A recent U.S. Pat. No. 6,940,596 to Uhrich et al., describes a three element focusing lens in a spectroscopic ellipsometer, in which the lenses are two convex calcium fluoride lenses disposed on opposite sides of a fused silica lens.
Regarding Articles,
An article by Johs, titled “Regression Calibration Method For Rotating Element Ellipsometers”, which appeared in Thin Film Solids, Vol. 234 in 1993 is also identified as it predates the Chen et al. patent and describes an essentially similar approach to ellipsometer calibration.
An Article titled “A New Purged UV Spectroscopic Ellipsometer to Characterize Thin Films and Multilayers at 157 nm”, Boher et al., Proc. SPIE, Vol. 3998, (June 2000) is disclosed as it describes a UV Spectroscopic Ellipsometer in combination with Purging.
A presentation titled “Characterisation of Thin Films and Multilayers in the VUV Wavelength Range Using Spectroscopic Ellipsometry and Spectroscopic Photometry”, Boher et al., 157 nm Symposium, May 2000) is disclosed as it describes a UV Spectroscopic Ellipsometer.
A paper titled “Progress in Spectroscopic Ellipsometry: Applications from Ultraviolet to Infrared”, Hilfiker et al., J. Vac. Sci. Technol. A, (July/August 2003).
A paper titled “Atomic Scale Characterization of Semiconductors by In-Situ Real Time Spectroscopic Ellipsometry”, Boher et al., Thin Solid Films 318 (1998) is disclosed as it mentions multichannel detectors.
A paper titled “Optical Characterization in the Vacuum Ultraviolet with Variable Angle Spectroscopic Ellipsometry: 157 nm and below”, Hilfiker et al., Proc. SPIE Vol. 3998 (2000) is disclosed as it describes use of the J.A. Woollam CO. VUV-VASE which is a monochromater based purged system.
A paper titled “Feasibility and Applicability of Integrated Metrology Using Spectroscopic Ellipsometry in a Cluster Tool”, Boher et al., SPIE Vol. 4449, (2001) is disclosed as it describes a multichannel ellipsometer applied outside an environmental chamber. This application required electromagnetic radiation to pass through windows to reach a sample.

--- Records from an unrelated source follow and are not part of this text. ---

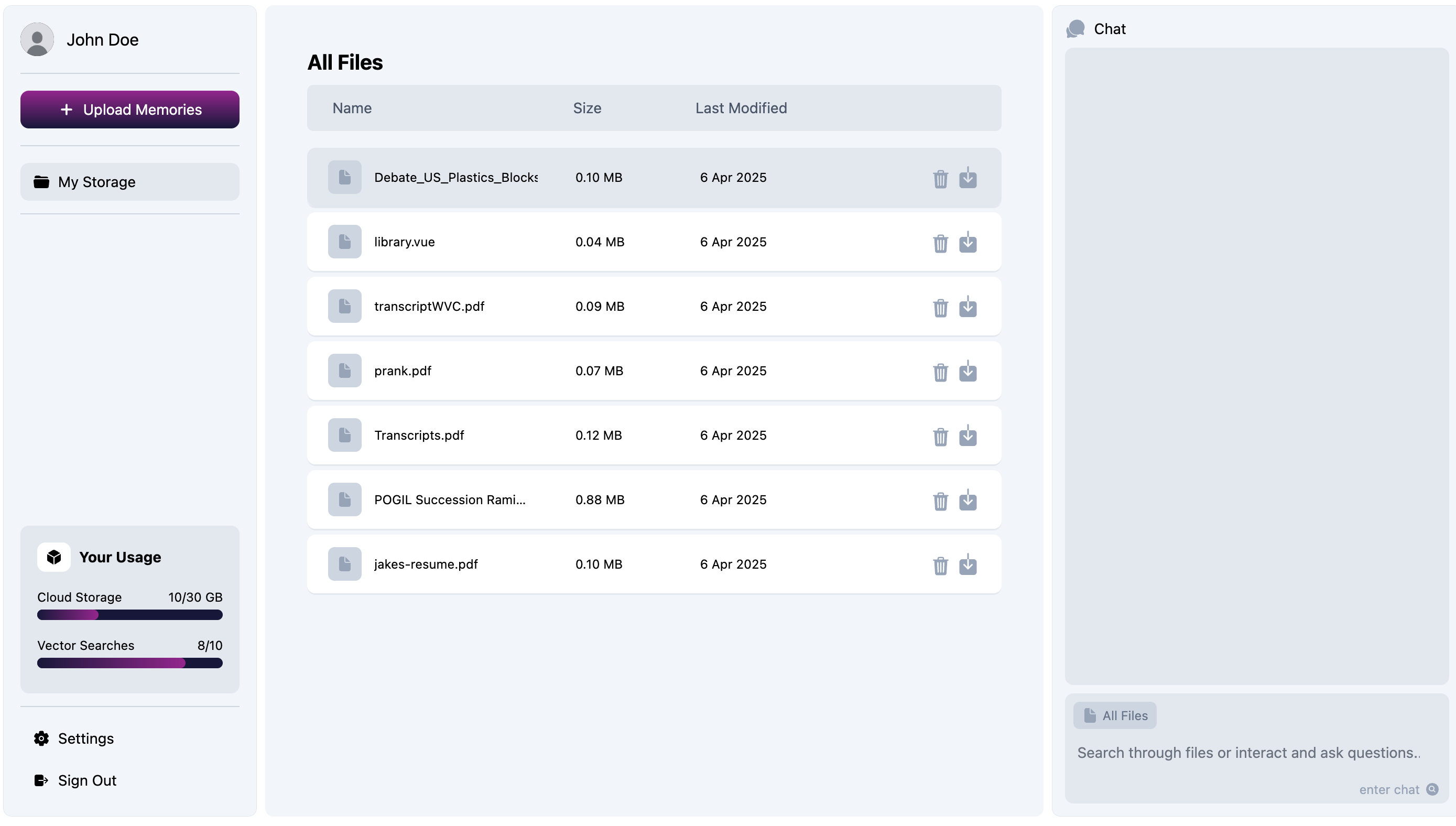Sort files by Last Modified header
Screen dimensions: 1456x826
(740, 108)
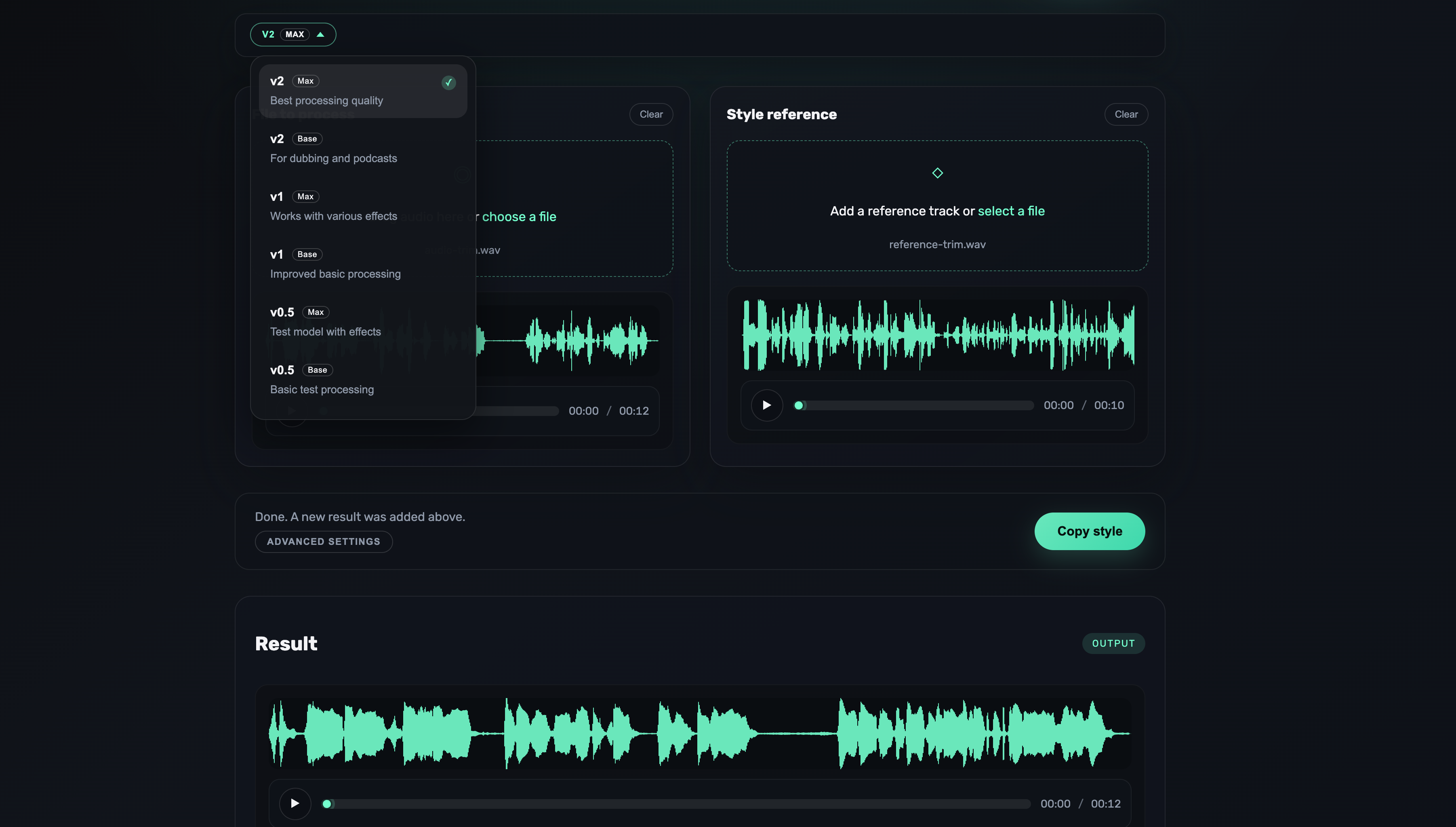Play the result audio track
Screen dimensions: 1456x827
pos(295,803)
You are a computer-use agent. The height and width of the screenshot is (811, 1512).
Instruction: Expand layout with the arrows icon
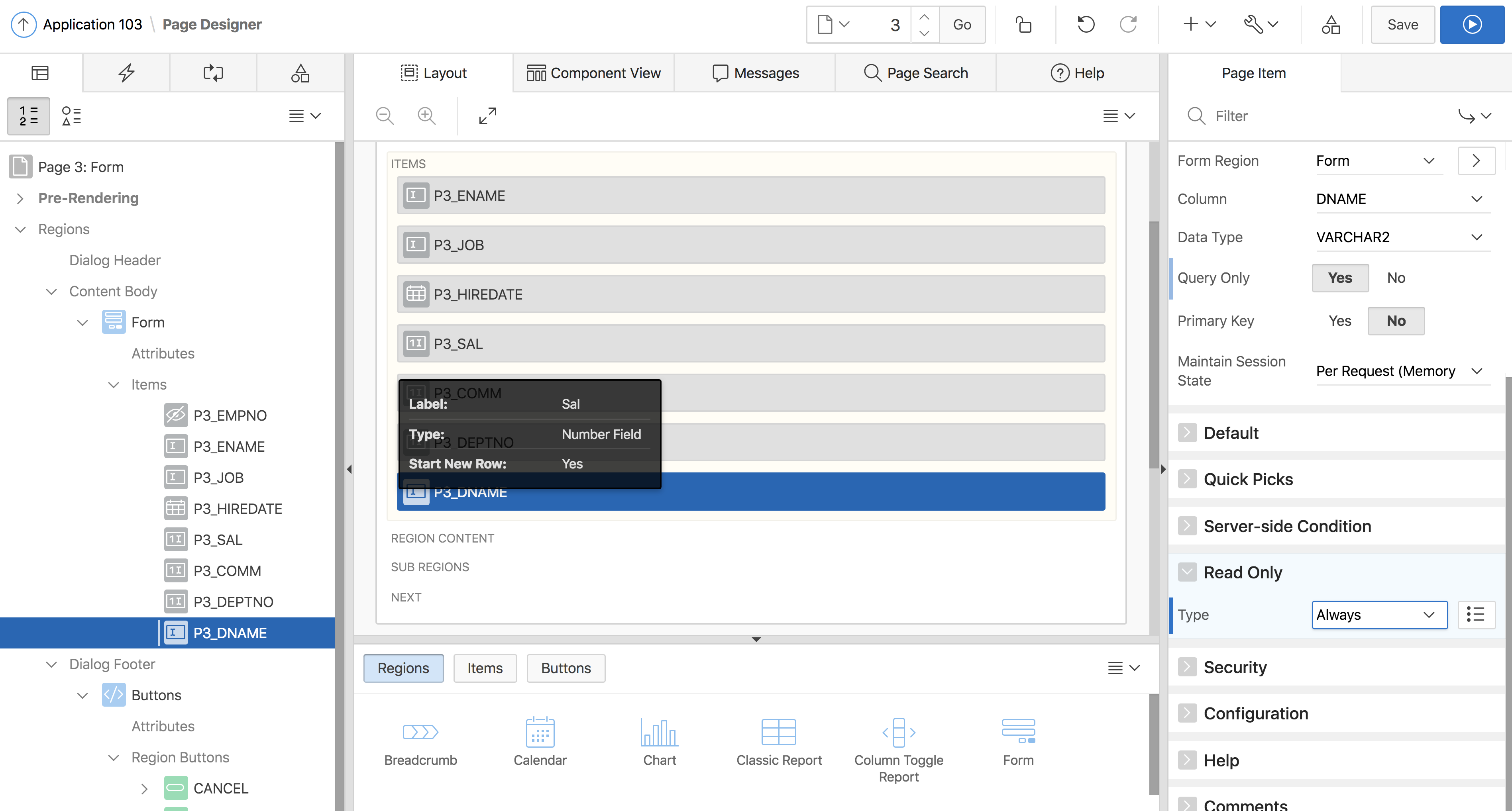tap(487, 116)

Four papers authored or co-authored by Collins, which describe use of multichannels and rotating element ellipsometers, including rotating compensator, but not in an environmental chamber are:                “Characterization of Wide Bandgap Thin Film Growth Using UV-Extended Real Time Spectroscopic Ellipsometry Applications to Cubic Boron Nitride”, Zapien et al., J. of Wide Bandgap Materials, Vol 9, No. 3 (January 2002);        “Automated Rotating Element Ellipsometers: Calibration, Operation, and Real-Time Applications”, Collins, Rev. Sci. Instrum. 61 (8) (August 1990);        “Waveform Analysis With Optical Multichannel Detectors: Applications for Rapid-Scan Spectroscopic Ellipsometers”, An et al., Rev. Sci. Instrum. 62(8), (August 1991); and        “Multichannel Ellipsometer for Real Time Spectroscopy of Thin Film Deposition for 1.5 to 6.5 eV”, Zapien et al., Rev. Sci. Instrum. Vol. 71, No. 9, (September 1991).        
A book by Azzam and Bashara titled “Ellipsometry and Polarized light” North-Holland, 1977 is disclosed and incorporated herein by reference for general theory.
As well, identified for authority regarding regression, is a book titled Numerical Recipes in “C”, 1988, Cambridge University Press.
The disclosed invention applies the system of the expired 015 patent in reflectometer, spectrophotometer, ellipsometer, polarimeter and the like systems, variously combined with spatial filters.